Content Mining will be legal in UK; I inform Cambridge Library and the world of my plans

Early last week the UK House of Lords passed the final stages of a Statutory Instrument with exceptions to copyright. For me that most important was that those with legitimate access to electronic content can now use mining technology to extract data without permission from the owners. The actual legislation took less than a minute, but the process has been desperately fought by the traditional publishers who have attempted to require subscribers to get permission from them.

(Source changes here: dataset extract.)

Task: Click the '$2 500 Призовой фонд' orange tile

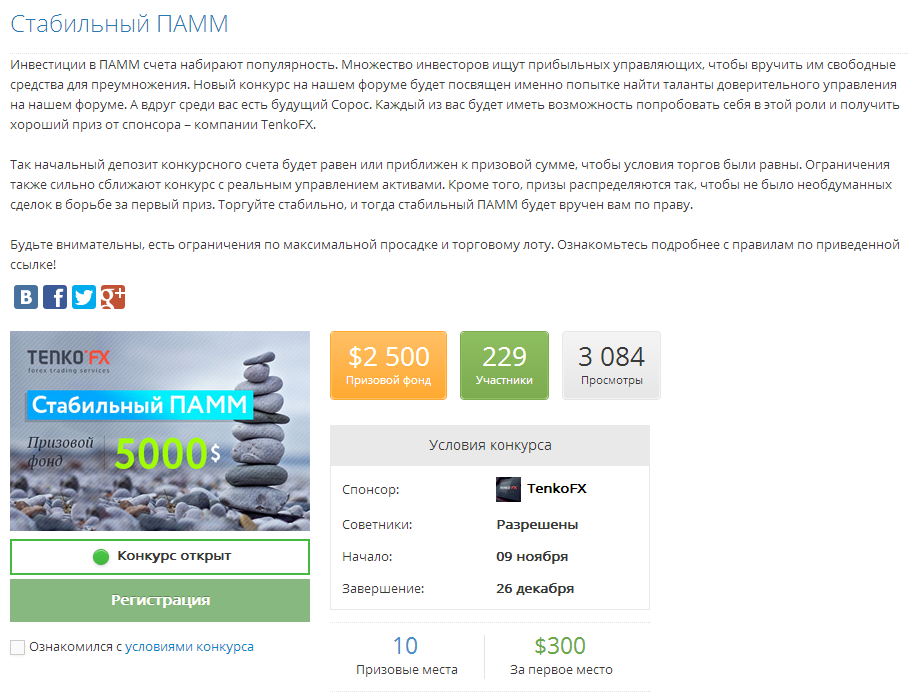Action: pos(389,365)
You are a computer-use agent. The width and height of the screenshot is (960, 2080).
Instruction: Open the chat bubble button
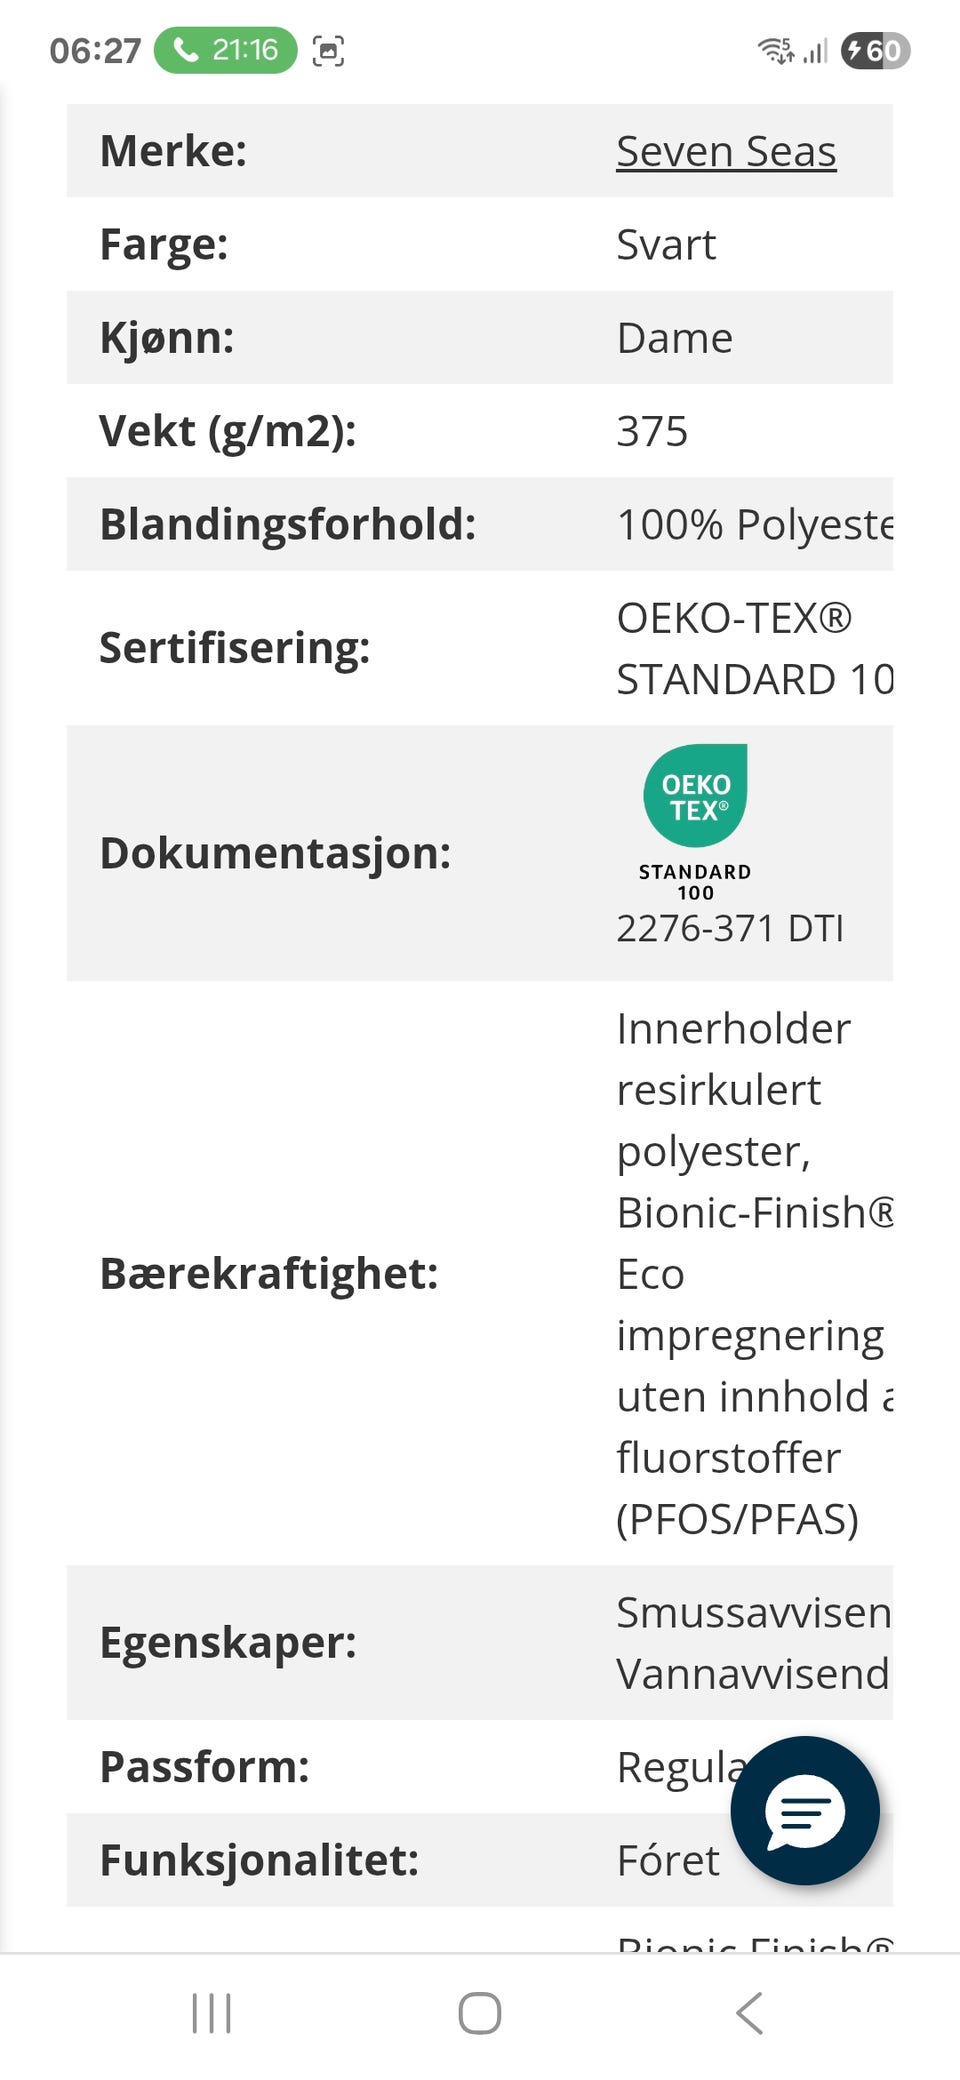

That means that I, who have legitimate access to the content of Cambridge University Library and their electronic subscriptions, can now use machines to read any or all of this without breaking copyright law. Moreover the publishers cannot override this with additional restrictive clauses in their contracts.

The new law restricts the use to “non-commercial” but this will no affect what I intend to do. To avoid any confusion I am publicly setting out my intentions; because I shall be using subscription content I am advising Cambridge University Library. I am not asking anyone’s permission because I don’t have to.

Yesterday I wrote to Yvonne Nobis, Head of Science Information in CUL.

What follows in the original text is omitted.